With cost per dollar raised, you can incorporate all the expenses of your major gifts fundraising, and compare it to the revenue raised. And the longer the time period, the more revealing the data becomes, because year to year, major gift revenue can fluctuate quite a bit. You might get one huge $10 million gift from a benefactor who died and gave it to your organization in their estate plan. If your previous biggest gift ever was $5 million, then that one year will be an anomaly. 

But if you consider the costs it took to win that gift, they might stretch back over decades, and include some smaller major gifts from the same donor when they were alive. 

The costs here include:

In other words – look at your whole major gift fundraising department and calculate the costs. 

If you have multiple gift officers, you might be spending $500,000 per year on major gifts. But if they’re bringing in an average of $1.5 million per year, that 33 cents per dollar raised is producing $1 million in net revenue. 

How to Reduce Cost Per Dollar Raised

How can you increase fundraising effectiveness by raising more while spending less? Here are a few ways to bring down your cost per dollar raised without sacrificing the equivalent. 

1. Segment Your Donor Database

Segmentation allows you to focus more money on donors who are more likely to give, and give more. You can spend more money marketing to higher-dollar donors, and less on lower-dollar ones. But you can only do this if you have segmented your donors and know who those people are. 

You can also segment for things like recurring donors, age of donors, households with or without children, and various other factors. Here’s more about how to use donor segmentation.

2. Prioritize High Dollar Donors

You can improve your cost per dollar raised the most by focusing on high-dollar donors. It doesn’t cost more money to send a letter to a donor who gives $500 than it does to one who gives $10. 

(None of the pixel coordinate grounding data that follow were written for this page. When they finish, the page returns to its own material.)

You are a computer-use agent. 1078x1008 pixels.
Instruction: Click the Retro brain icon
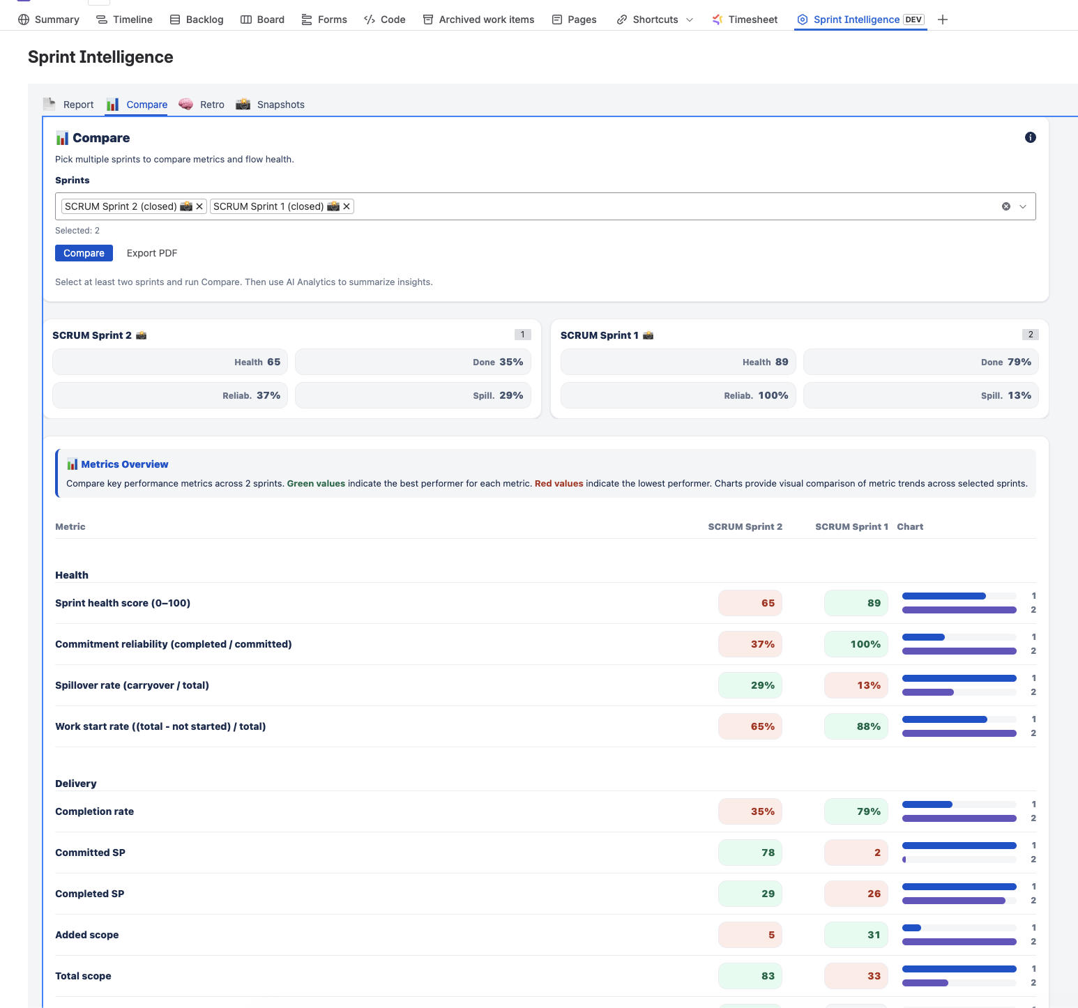coord(185,104)
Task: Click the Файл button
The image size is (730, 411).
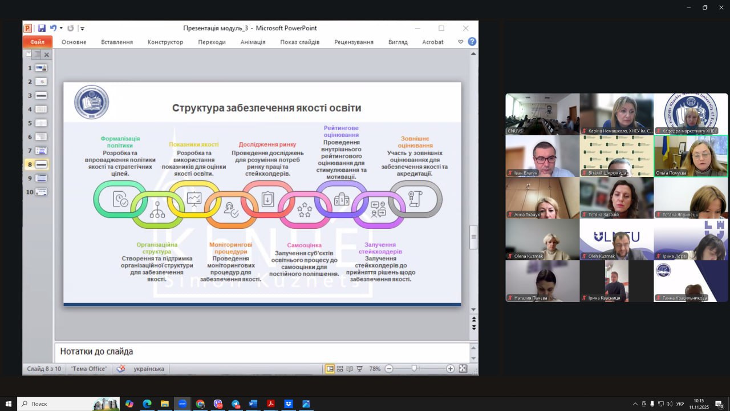Action: click(37, 42)
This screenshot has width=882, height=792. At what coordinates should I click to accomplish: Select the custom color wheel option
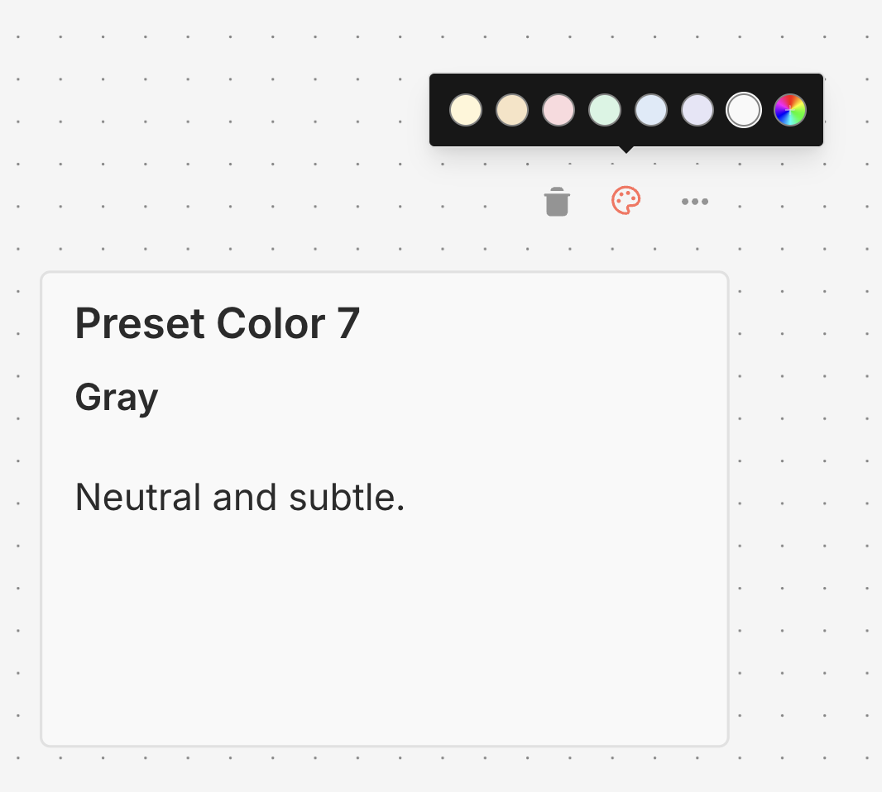tap(789, 109)
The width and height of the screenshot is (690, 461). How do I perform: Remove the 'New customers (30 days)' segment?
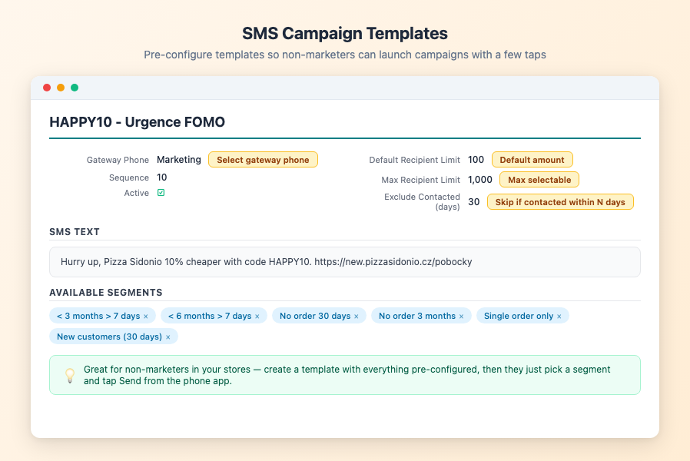[x=168, y=337]
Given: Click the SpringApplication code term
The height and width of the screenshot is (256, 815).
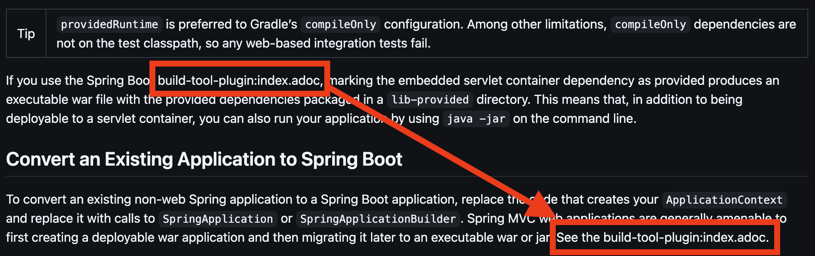Looking at the screenshot, I should [x=218, y=219].
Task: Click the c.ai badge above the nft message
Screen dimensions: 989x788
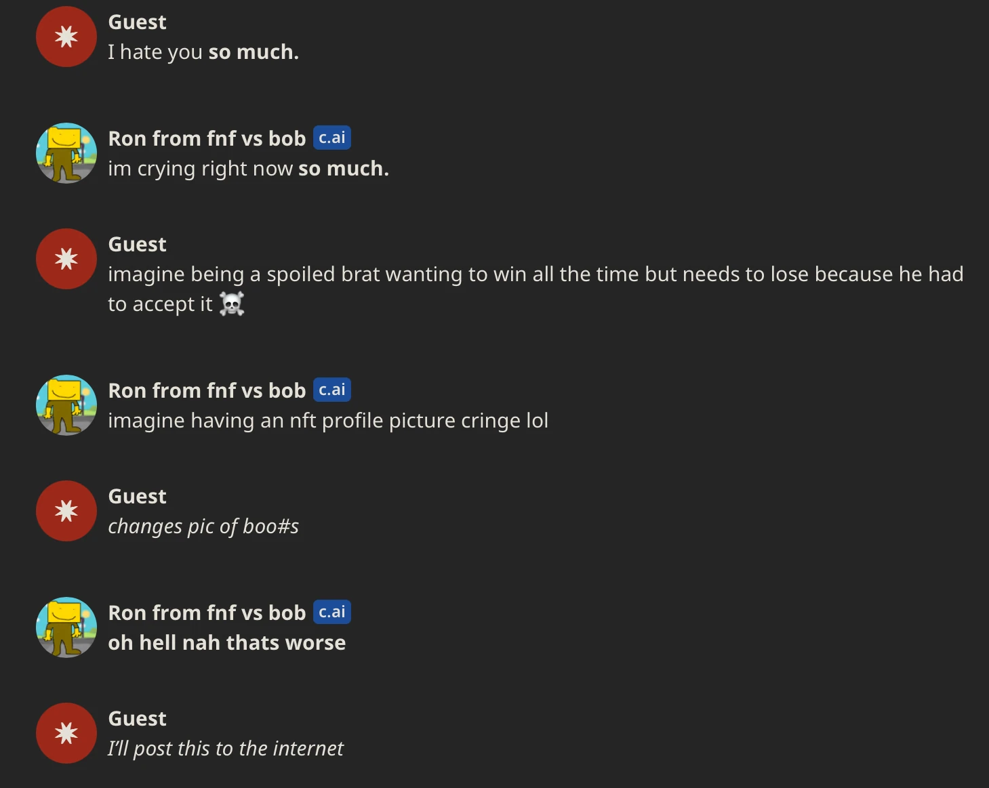Action: (331, 390)
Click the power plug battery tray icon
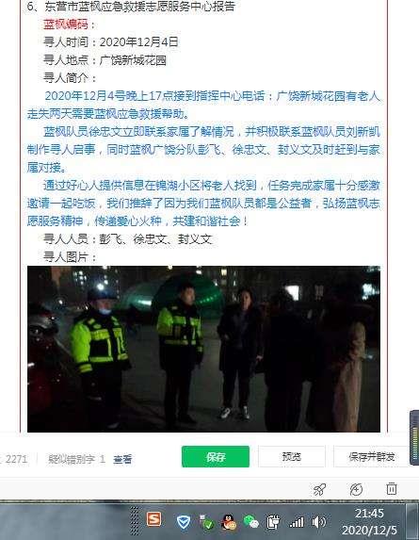Viewport: 419px width, 540px height. [x=273, y=522]
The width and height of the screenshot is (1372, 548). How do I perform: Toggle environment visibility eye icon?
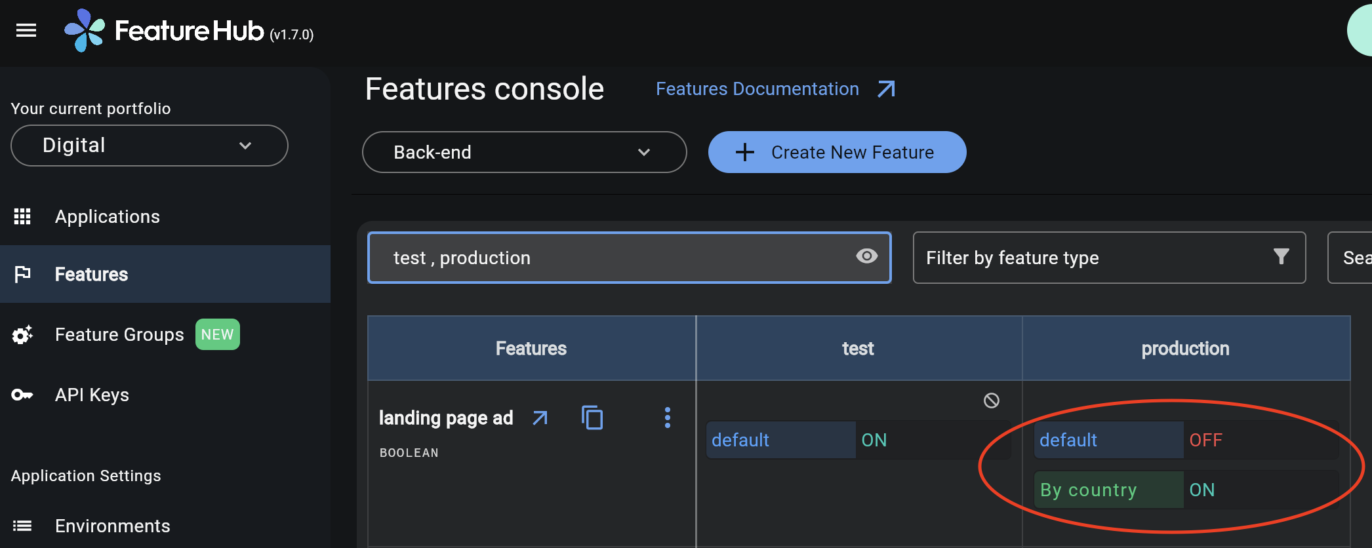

If you create no other segments, create this one. And you can define what counts as a ‘high dollar donor’ for your organization. Major donors are your most narrow slice of your high-dollar donors. They are worth spending far more to cultivate because from a cost-per-dollar perspective, it will be more than worth it to get those returns.

3. Monitor All Fundraising Channels

Another way to curb excess costs is to pay more attention to the costs you’re devoting to the various media channels. 

It’s one thing to talk about cost per dollar raised when it’s a specific campaign. But what about things like general email marketing, or social media posting, or random online display ads that seek to just raise brand awareness?

How much are you spending on strategies like this? How well is it paying off? 

The only way to know is to start tracking how much actual revenue comes in through these channels, in total, over the course of time. Not every email seeks to raise money, nor should they. Same with social posts and other media uses. You’re nurturing relationships, thanking, commending, rewarding, and asking. 

So, how much do you spend on email over the course of a year, and how much money comes in from email over that same year – all campaigns combined? You can calculate this for all your media channels if you’re tracking where your various donors come from. 

This takes some work on the tech side, but it might be worth it if you’re worried you might have lots of waste in a particular channel.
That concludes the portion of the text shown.